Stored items
:::::
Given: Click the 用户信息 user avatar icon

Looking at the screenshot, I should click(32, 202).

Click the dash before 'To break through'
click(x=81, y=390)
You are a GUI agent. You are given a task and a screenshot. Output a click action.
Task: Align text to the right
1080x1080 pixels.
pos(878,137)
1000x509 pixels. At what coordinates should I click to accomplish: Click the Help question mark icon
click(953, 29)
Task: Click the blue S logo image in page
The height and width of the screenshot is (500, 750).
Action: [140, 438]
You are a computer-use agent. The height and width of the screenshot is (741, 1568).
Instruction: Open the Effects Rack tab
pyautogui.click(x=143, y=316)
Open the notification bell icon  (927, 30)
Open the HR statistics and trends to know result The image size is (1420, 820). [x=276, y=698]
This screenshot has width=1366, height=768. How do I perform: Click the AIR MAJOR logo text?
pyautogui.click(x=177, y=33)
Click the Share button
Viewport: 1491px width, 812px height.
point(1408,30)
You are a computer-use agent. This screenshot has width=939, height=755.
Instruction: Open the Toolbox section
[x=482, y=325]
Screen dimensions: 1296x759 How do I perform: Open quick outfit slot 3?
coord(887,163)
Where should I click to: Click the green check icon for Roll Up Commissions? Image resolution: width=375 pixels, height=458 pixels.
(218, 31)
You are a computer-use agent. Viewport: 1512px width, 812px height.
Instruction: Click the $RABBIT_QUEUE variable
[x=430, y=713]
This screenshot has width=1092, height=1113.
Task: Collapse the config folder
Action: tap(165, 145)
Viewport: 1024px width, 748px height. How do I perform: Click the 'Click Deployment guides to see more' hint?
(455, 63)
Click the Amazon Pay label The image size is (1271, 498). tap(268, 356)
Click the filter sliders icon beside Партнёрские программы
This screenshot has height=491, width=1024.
:::::
Restate all entries above verbatim.

COMPLETED TASK:
Given: Click the 用户信息 user avatar icon

Looking at the screenshot, I should click(32, 202).

Click the dash before 'To break through'
click(x=81, y=390)
You are a GUI agent. You are given a task and a screenshot. Output a click action.
Task: Align text to the right
1080x1080 pixels.
pos(878,137)
1000x509 pixels. At what coordinates should I click to accomplish: Click the Help question mark icon
click(953, 29)
Task: Click the blue S logo image in page
The height and width of the screenshot is (500, 750).
Action: [140, 438]
You are a computer-use agent. The height and width of the screenshot is (741, 1568).
Instruction: Open the Effects Rack tab
pyautogui.click(x=143, y=316)
Open the notification bell icon  (927, 30)
Open the HR statistics and trends to know result The image size is (1420, 820). [x=276, y=698]
This screenshot has width=1366, height=768. How do I perform: Click the AIR MAJOR logo text?
pyautogui.click(x=177, y=33)
Click the Share button
Viewport: 1491px width, 812px height.
point(1408,30)
You are a computer-use agent. This screenshot has width=939, height=755.
Instruction: Open the Toolbox section
[x=482, y=325]
Screen dimensions: 1296x759 How do I perform: Open quick outfit slot 3?
coord(887,163)
Where should I click to: Click the green check icon for Roll Up Commissions? Image resolution: width=375 pixels, height=458 pixels.
(218, 31)
You are a computer-use agent. Viewport: 1512px width, 812px height.
Instruction: Click the $RABBIT_QUEUE variable
[x=430, y=713]
This screenshot has width=1092, height=1113.
Task: Collapse the config folder
Action: tap(165, 145)
Viewport: 1024px width, 748px height. How do I perform: Click the 'Click Deployment guides to see more' hint?
(455, 63)
Click the Amazon Pay label The image size is (1271, 498). tap(268, 356)
Click the filter sliders icon beside Партнёрские программы
This screenshot has height=491, width=1024.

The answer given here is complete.